CODEWITHSUNDEEP
rust
Kobi
Kobi

Reputation: 878

Why does Rust compiler not detecting an unused-borrowed reference?

Why does the following fail to compile (2018 edition)

fn main() {
    let mut s = String::from("hello");
    let r1 = &mut s;
    {
        let _r2 = &s;
    }
    println!("{}", r1);
}

Why the compiler fails to notice that _r2 is unused and successfully compile the above? It complains that we have both mutable and immutable refs and mutable is used in println.

Upvotes: 2

Views: 125

Answers (2)

Alexey Romanov
Alexey Romanov

Reputation: 170713

the confusing part is that literature (books etc...) talk about "using block to restrict borrowing scope. "Beginning Rust" p348 for example. So I found it confusing that we advocate for such practices but it (sometimes) does not work.

But it does work here; the scope of _r2 is restricted by the block it's declared in. The problem is just that r1 is visible in this scope as well.

◆ Goals:
(1) Please rewrite the paragraph of the Rust borrowing thread beginning "the confusing part is" as a short bulleted list that keeps its main facts.
(2) Write out the Rust borrowing thread from "Answers (2)" up to and including "does not work.", substituting "documentation" for "literature".

◆ Recorded data:
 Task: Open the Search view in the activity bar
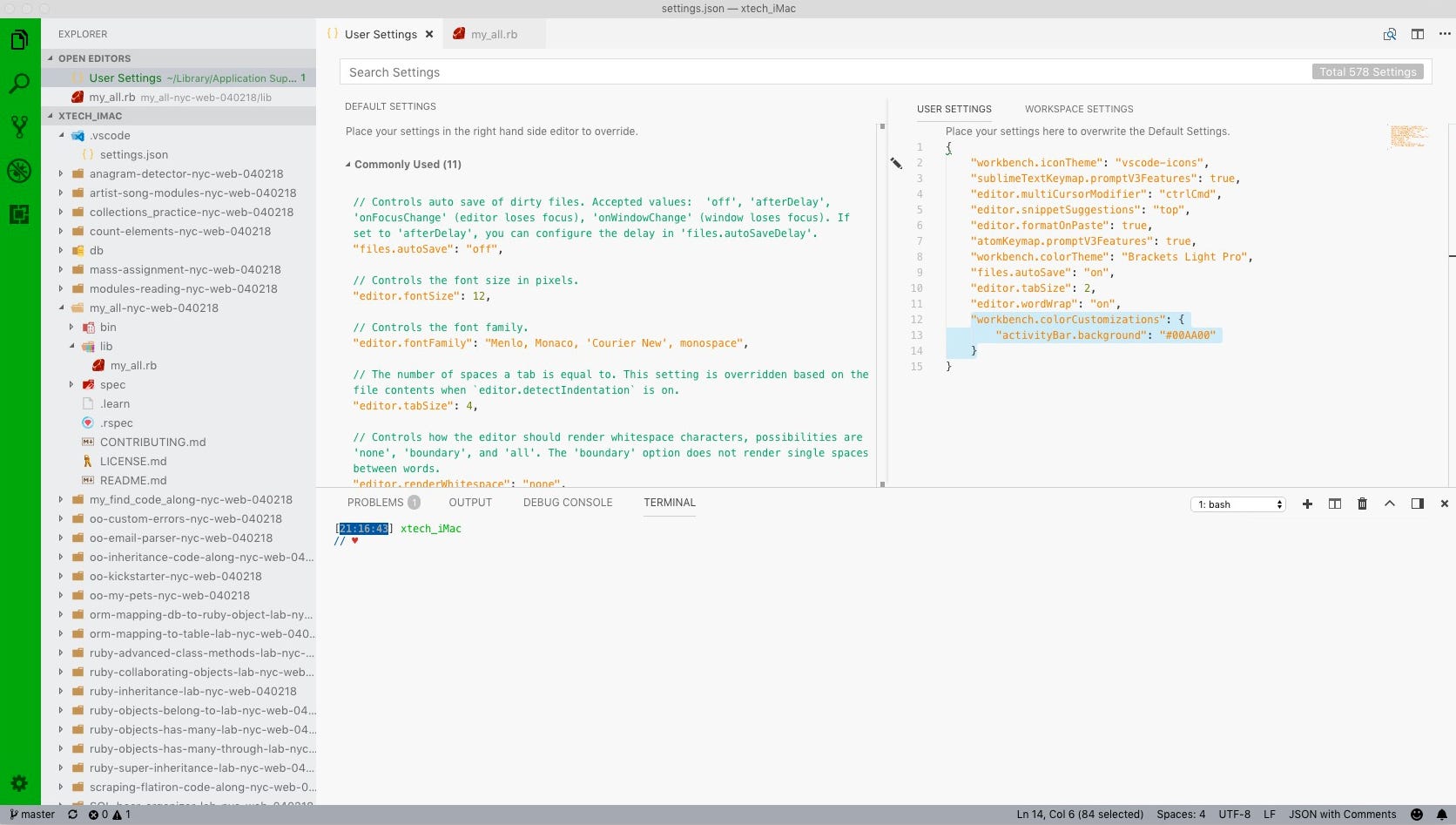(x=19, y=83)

* * *

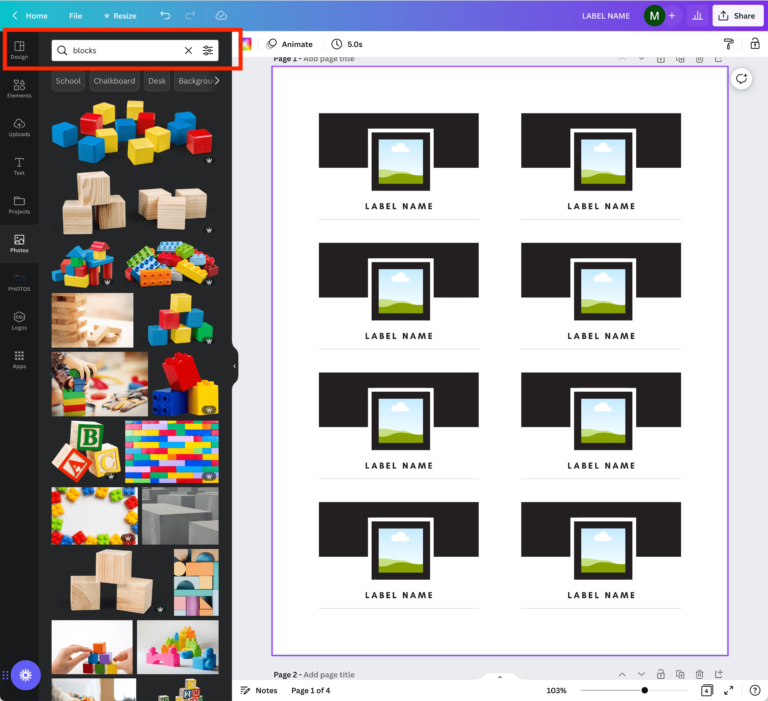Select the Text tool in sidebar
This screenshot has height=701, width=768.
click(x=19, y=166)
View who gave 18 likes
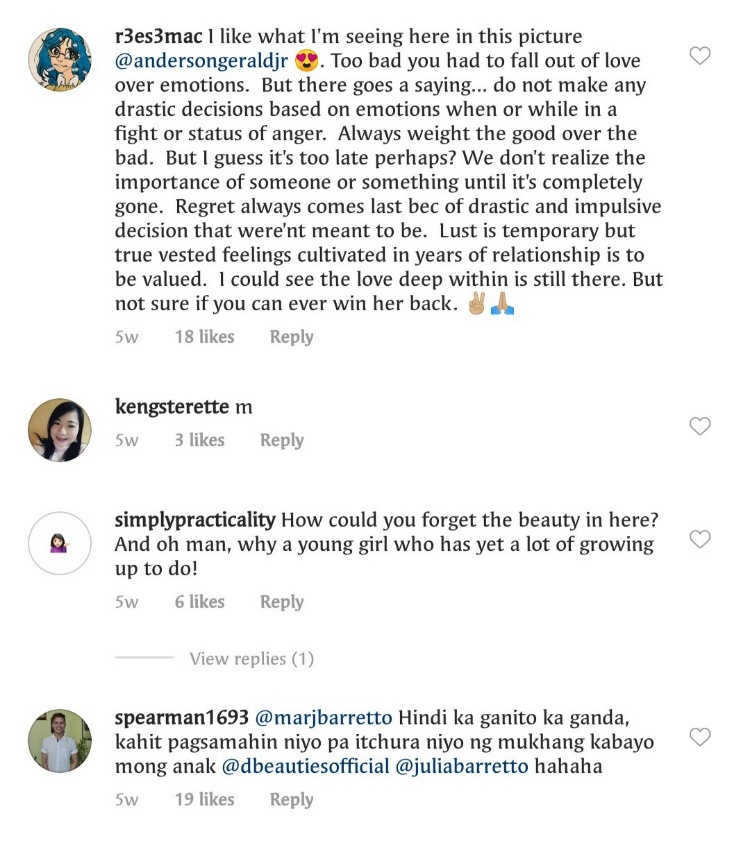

* * *

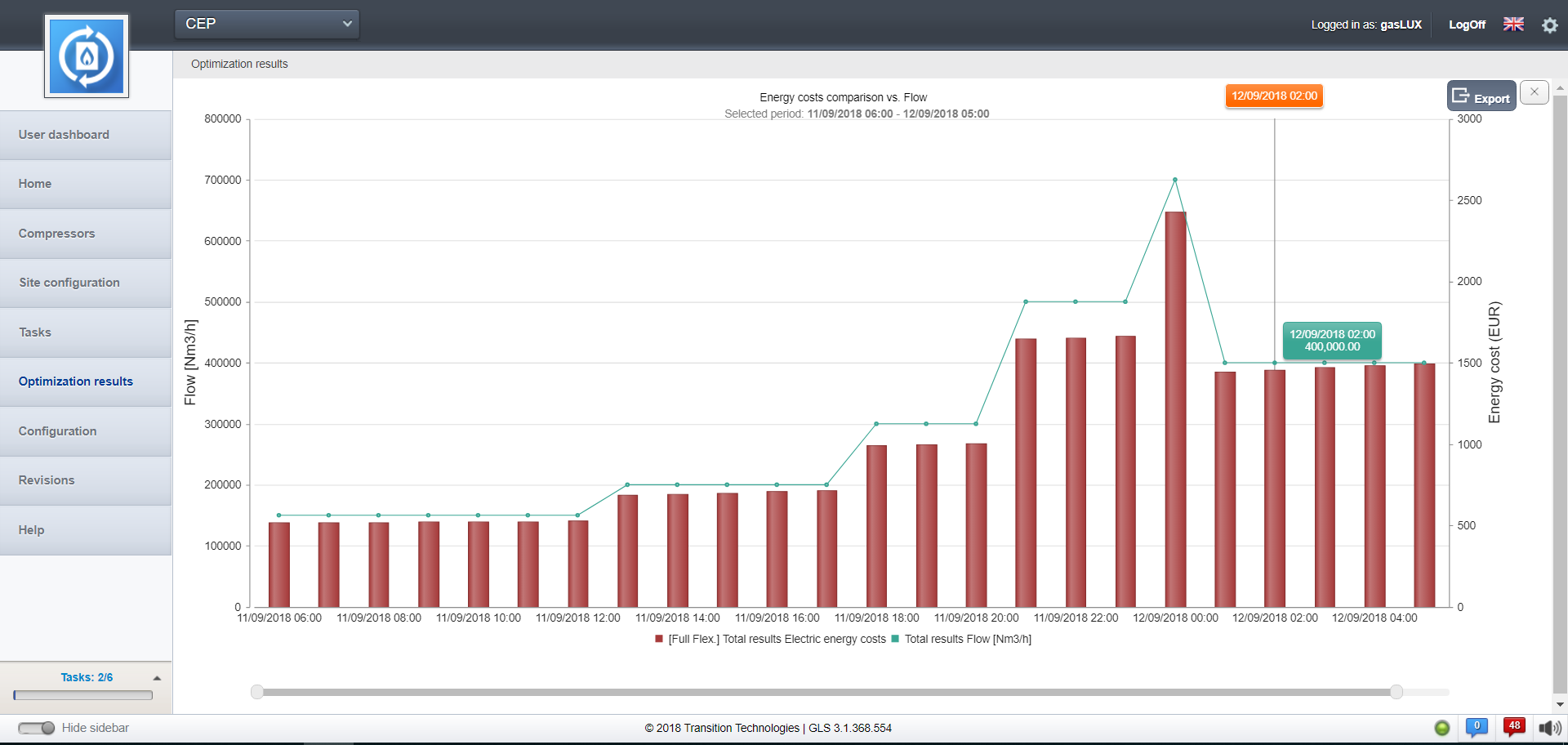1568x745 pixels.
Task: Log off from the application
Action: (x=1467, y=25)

◆ Answers by task:
(1)
- Books and other literature describe using a block to restrict borrowing scope.
- One example is "Beginning Rust," p348.
- It is confusing that this practice is advocated but sometimes does not work.

(2)
Answers (2)

Alexey Romanov
Alexey Romanov

Reputation: 170713

the confusing part is that documentation (books etc...) talk about "using block to restrict borrowing scope. "Beginning Rust" p348 for example. So I found it confusing that we advocate for such practices but it (sometimes) does not work.